Eileen Tamaki, Age 12, Of Toronto, Ont., Canada, for her question:
How do they forecast the weather?
Weather forecasting is based on reports from thousands of wind vanes and rain gauges, balloons, barometers and pictures and data sent down from weather satellites. These data, plus other local and global evidence, is processed and analyzed by meteorologists. The result is a picture of the weather on its way here from somewhere else.
Old timers looked at the sky for signs of the weather ahead and often the signs kept their promises. You, too, can try to guess the coming weather from what you see. Chances are the day will be fine and fair if gentle breezes blow from the west or if fluffy white clouds drift over a b1ue sky. Chances are the day will be rainy when the moon wears a halo or when the sky is curtained with dark clouds.
You can make better forecasts with the help of a few weather gadgets. A barometer is a glass tube holding a column of mercury that rises and falls with changing air pressure. Fair weather often follows a rising barometer. A falling barometer may promise a storm. A wind vane gives you a record of the changing breezes, their strength and directions. You can predict a storm when a strong north wind shifts west and then south.
A rain gauge gives you a record of seasonal rainfall. The weather of any locality tends to repeat itself, more or less, year by year. With a weather thermometer you can keep seasonal records of temperature. A more complicated gadget is used to measure the humidity, which is the moisture in the air. The weather at ground level is often changed by winds aloft, and weathermen send up balloons to gather news from upstairs.
If you keep faithful records of your instruments, you have a real weather station. Most countries have a weather bureau to gather data from such stations scattered far and wide. Some send in daily reports, others report every hour and more data is radioed in from planes and ships. The weather bureau coordinates all data on a large map. A picture grows, showing the antics of the atmosphere over a vast area.

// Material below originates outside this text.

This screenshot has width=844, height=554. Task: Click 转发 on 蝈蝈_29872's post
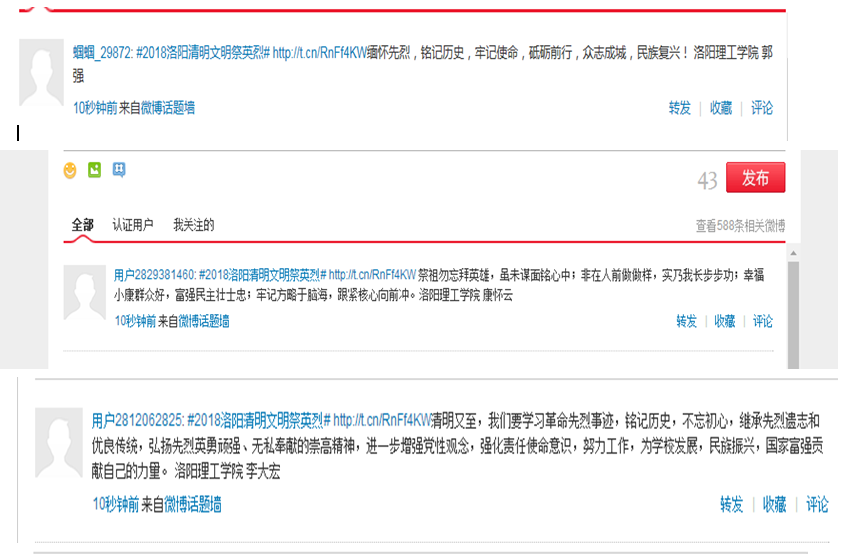point(680,108)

Experts read the signs from far and wide and forecasting is done on the basis of the maste.r_map. They know, for example, that a pocket of high pressure promises fine weather and that a low pressure cell threatens to bring storms. They know also that highs and lows tend to travel eastward, carried by the prevailing westerly winds. These and countless other factors are used to forecast what the weathery atmosphere plans to bring us tomorrow or next week.
The world's weather is created in the lowest level of the atmosphere. Masses of warm and cool air, damp and dry air merge and mingle around the globe with no concern for the man made boundries between countries. The weather is a global affair, and weathermen make their most accurate forecasts when they have data from around the world. For this reason, the weather bureaus of many countries exchange information on a friendly basis of give and take.
Weather satellites today have the ability to measure temperatures and pressures at various atmospheric levels, temperatures of the ocean waters and more important the ability to photograph cloud cover and storm clouds and transmit photos instantly to earth stations throughout the world. Gathering data is essential in weather prediction.